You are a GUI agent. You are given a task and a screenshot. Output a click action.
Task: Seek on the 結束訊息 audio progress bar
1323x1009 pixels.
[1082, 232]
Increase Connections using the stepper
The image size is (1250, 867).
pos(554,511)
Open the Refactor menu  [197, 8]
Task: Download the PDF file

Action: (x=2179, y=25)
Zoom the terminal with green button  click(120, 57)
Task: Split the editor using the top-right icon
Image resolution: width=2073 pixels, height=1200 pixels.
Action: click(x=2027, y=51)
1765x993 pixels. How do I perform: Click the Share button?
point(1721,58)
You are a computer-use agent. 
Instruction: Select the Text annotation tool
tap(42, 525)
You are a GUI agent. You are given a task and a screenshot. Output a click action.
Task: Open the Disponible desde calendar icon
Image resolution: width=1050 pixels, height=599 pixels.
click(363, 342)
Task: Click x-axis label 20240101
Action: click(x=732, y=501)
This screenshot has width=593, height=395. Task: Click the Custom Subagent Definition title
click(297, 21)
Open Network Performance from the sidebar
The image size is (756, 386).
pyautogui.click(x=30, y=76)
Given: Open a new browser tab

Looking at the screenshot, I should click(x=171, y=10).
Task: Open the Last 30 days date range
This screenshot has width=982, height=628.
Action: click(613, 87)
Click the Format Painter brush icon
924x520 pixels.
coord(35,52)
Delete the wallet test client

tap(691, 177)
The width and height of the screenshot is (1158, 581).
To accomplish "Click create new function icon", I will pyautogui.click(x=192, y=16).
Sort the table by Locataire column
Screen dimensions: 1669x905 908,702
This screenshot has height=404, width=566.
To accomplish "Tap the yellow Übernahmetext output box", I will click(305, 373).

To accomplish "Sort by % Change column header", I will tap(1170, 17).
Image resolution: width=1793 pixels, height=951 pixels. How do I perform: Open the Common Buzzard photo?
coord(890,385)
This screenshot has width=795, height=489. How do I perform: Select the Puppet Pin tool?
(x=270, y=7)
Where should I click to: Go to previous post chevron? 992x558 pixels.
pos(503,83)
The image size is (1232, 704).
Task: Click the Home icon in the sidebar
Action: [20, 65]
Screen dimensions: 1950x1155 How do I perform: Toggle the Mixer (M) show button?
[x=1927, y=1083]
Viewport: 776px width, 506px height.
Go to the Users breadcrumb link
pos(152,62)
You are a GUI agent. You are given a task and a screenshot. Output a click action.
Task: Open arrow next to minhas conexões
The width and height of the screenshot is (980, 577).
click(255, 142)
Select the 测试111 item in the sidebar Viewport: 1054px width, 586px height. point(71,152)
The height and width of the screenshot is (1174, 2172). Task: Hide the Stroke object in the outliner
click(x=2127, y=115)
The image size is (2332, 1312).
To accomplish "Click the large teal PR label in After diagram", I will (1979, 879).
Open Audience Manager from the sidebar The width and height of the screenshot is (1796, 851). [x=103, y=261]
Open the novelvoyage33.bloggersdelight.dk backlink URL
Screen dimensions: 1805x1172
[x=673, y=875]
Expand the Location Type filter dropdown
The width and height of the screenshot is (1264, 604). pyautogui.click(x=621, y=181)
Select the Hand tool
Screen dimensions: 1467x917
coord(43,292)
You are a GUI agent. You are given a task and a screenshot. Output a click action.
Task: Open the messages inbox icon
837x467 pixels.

▸ EXERCISE DESCRIPTION
Quote the data above verbatim from its first line to the line that includes "Task: Split the", with both boundary lines retained.

▸ ANSWER TO THIS EXERCISE
You are a GUI agent. You are given a task and a screenshot. Output a click action.
Task: Seek on the 結束訊息 audio progress bar
1323x1009 pixels.
[1082, 232]
Increase Connections using the stepper
The image size is (1250, 867).
pos(554,511)
Open the Refactor menu  [197, 8]
Task: Download the PDF file

Action: (x=2179, y=25)
Zoom the terminal with green button  click(120, 57)
Task: Split the editor using the top-right icon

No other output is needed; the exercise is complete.